1. Отрицание врожденных идей и утверждение опытного происхождения знаний. Концепция врожденных идей – антиисторическая концепция. Если всякое познание состоит в раскрытии наших врожденных идей и если все эти идеи в потенции уже содержатся в любом человеческом разуме, то, теоретически рассуждая, любой человек самостоятельно, усилием лишь своей мысли может заново воссоздать все возможные знания о мире. Тем самым снимается необходимость в кумулятивности знания, этой специфической задачи истории. |71| Если все знание основано на опыте, то оно – продукт истории. Истина, как уже говорил Бэкон, цитируя древних, – дочь своего времени *, и самые лучшие знания – плоды наиболее зрелого и богатого опыта. Таким образом, исторический подход к познанию уже заложен в первой книге локковского «Опыта».

2. Отрицание любых аргументов, направленных на то, чтобы заполнить якобы существующую пропасть между идеями и вещами, отрицание, основанное на том, что предметом познания является не объективная реальность, отличающаяся от наших идей, а лишь согласие или несогласие этих идей друг с другом. В применении к физическим наукам эта доктрина, очевидно, парадоксальна, ибо физические науки кажутся нам нацеленными на познание чего-то такого, что не может быть сведено к идеям. Но в применении к историческому познанию таких человеческих институтов, как мораль, язык, право и политика, она не только утрачивает эту парадоксальность, но и оказывается, как мы уже видели, самой естественной точкой зрения на все названные предметы.

3. Отрицание абстрактных идей и подчеркивание того, что все идеи конкретны. Это заложенное в философии Локка положение, как показал Беркли, парадоксально, если его применять к математике и физике. Но опять же оно оказывается естественным способом мышления в области истории, где знание состоит не из абстрактных обобщений, а из конкретных идей.
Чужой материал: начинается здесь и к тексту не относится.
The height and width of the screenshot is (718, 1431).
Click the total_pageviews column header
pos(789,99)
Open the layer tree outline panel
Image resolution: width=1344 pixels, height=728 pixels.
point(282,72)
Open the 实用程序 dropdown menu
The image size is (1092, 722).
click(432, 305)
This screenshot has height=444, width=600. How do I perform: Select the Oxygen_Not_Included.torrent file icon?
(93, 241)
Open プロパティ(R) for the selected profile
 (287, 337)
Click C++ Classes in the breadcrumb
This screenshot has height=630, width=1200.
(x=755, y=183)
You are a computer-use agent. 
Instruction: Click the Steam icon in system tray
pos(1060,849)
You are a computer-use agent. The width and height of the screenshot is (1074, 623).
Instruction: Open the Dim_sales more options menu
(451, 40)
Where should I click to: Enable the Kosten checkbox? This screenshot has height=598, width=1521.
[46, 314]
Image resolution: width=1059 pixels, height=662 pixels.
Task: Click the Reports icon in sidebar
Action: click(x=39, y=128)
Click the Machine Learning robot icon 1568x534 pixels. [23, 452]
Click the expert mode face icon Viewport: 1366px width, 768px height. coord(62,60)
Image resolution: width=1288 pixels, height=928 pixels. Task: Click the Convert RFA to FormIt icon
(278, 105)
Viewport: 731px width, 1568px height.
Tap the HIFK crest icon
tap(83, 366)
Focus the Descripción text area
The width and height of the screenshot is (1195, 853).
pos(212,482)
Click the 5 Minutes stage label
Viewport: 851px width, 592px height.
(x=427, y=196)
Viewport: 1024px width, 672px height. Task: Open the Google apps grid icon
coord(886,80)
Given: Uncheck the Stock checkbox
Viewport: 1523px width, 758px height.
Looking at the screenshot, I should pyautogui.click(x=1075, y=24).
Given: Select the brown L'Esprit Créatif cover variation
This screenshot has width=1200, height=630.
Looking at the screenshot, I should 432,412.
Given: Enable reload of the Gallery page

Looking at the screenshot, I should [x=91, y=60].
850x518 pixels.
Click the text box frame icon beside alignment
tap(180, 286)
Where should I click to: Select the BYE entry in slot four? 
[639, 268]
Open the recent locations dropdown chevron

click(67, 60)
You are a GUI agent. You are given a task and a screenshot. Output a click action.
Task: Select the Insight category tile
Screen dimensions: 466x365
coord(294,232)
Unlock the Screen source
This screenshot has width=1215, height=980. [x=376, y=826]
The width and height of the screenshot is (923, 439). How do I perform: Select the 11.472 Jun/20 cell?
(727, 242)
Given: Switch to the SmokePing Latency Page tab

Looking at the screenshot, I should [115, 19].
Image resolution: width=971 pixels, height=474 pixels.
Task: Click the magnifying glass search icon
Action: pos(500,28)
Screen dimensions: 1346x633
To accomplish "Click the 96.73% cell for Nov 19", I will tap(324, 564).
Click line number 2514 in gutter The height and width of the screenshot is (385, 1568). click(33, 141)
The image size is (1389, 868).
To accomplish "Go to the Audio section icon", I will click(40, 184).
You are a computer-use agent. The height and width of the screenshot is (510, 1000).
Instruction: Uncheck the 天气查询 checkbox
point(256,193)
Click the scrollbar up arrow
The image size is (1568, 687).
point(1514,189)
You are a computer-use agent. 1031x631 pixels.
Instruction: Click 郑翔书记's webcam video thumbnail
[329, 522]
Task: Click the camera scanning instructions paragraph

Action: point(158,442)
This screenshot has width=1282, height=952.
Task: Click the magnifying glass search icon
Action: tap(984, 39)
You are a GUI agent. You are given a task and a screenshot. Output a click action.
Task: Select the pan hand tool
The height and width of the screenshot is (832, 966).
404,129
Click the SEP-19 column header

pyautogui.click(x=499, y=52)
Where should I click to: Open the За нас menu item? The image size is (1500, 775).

4. Концепция человеческого познания, утверждающая, что оно не способно достичь абсолютной истины и достоверности, но может (по словам Локка) добиться такой степени достоверности, которая требуется условиями нашего существования. Говоря то же самое словами Юма, разум не способен развеять тучи сомнения, но сама Природа (наша человеческая природа) располагает достаточными силами, чтобы сделать это, и заставляет нас в нашей практической жизни с абсолютной необходимостью жить, и общаться, и действовать точно так же, как другие люди. Все это слабое утешение при картезианской ориентации на проблемы математики и физики, но является солидной основой исторического познания, которое как раз и занимается тем, что Локк назвал нашими условиями существования, фактическим состоянием человеческих дел, или тем, как люди живут, общаются, действуют.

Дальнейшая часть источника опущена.